UPDATE: turns out design in #670 is incorrect and we have to to move to something more complex (perhaps to smt like this)

Because all senders share the same queue the deadlock might appear - sender S1 sends to receiver R1 but R1 is busy trying to sends it's output data to the queue, which is impossible because queue is busy trying to serve S1

I was thinking about more simple ways like this - let each sender has it's own channel. Then let there be a one single goroutine with giant select over all senders (code generation or reflection). Turns out it's not race-free design - imagine S1 and S2 both blocked because select-goroutine is busy (processing previous request, buffer is full).

I would like to note that increasing a buffer might defer the problem, reduce chances of it's probability. But no buffer (except infinite out) will truly solve it.

[emil14]

Problem with this design

If we have these 2 conditions at the same time

1. Fan-in
2. Loop

Then we might have a deadlock again

• N1 sends to N2
• N2 starts to do job
• N1 sends next message to N2
• N2 is busy and cannot receive new message
• N2 finishes the job and tries to write its output data
• deadlock

N2 blocks while sending because nobody can receive.
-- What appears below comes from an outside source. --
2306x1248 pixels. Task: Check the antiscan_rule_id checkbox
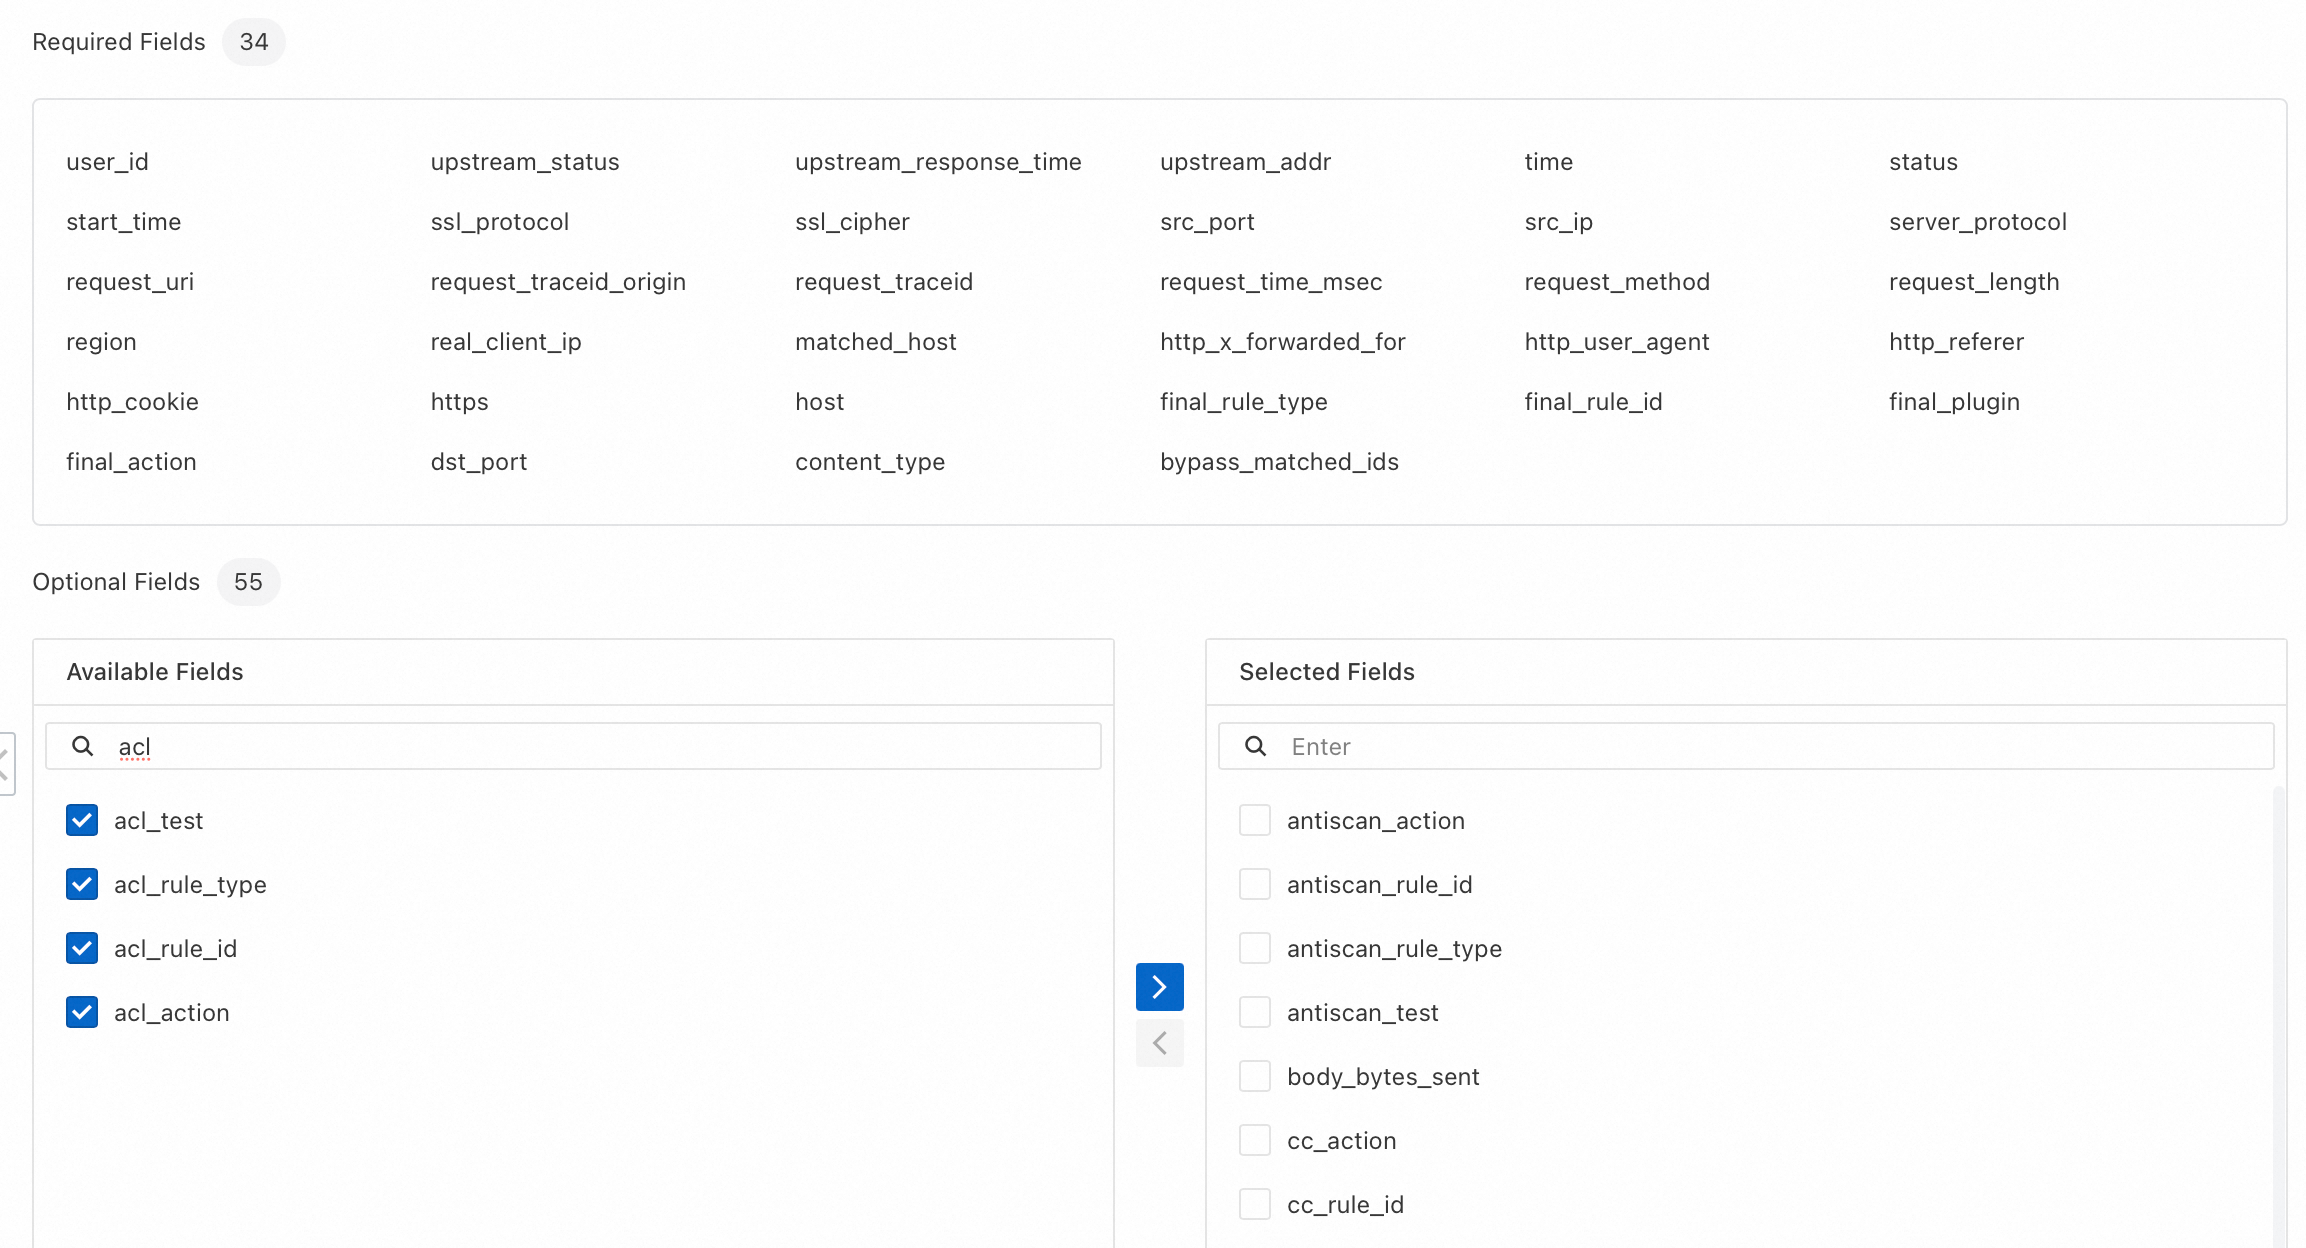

N2 is the one who should receive but it's busy trying to send

---

Possible solution could be to have a "proxy" channel to outport in this case. Which however mean that we might have a "race" (out-of-order-delivery) again

[emil14]

Very Raw Idea

Let's assume that output ports are Go channels (as in the original design), but we don't have separate goroutines for fan-out connections. This means there are no situations where goroutines write to the same receiver and compete.

Instead, for each receiver, there is a separate goroutine with an infinite loop and a select statement.

In the select statement, we read from all sender-output ports, and whoever writes first gets processed first.

A race condition can occur, however, if two or more senders manage to write before the receiver can read.

---

Example

1. s1 writes, we read it and attempt to write to r1, but get blocked because r1 is busy.
2. We don't proceed to the next loop iteration because we are waiting for r1 to become available.
3. In the meantime, two events occur: first s2 attempts to write (and gets blocked), then s3 faces the same fate.
4. Meanwhile, r1 becomes available and reads from it, allowing us to proceed to the next iteration.

This is where the race condition occurs - in the next iteration, the select statement randomly chooses between s2 and s3.

---

Solution

To solve this, we need to defeat randomness by somehow understanding the order in which the senders became ready. We need a way to prioritize.

Since the problem arises when there are N >= 2 messages, we can read these N messages, sort them, and send them in the correct order.

Of course, we need the queueItem to have some sort of sequence number, which should be incremented by the sender when it sends a message.

---

for {
  q = SortableQueue{}
  select {
  case msg := <-s1:
    q.Push(msg)
  case msg := <-s2:
    q.Push(msg)
  case receiver <- <-q.Pop():
  }
}

SortableQueue {
  ch chan Msg
  Push(msg)
  Pop() chan Message
}

[emil14]

After merge of #670 we gonna close this. We still have problems with out-of-order delivery but we better describe them separately.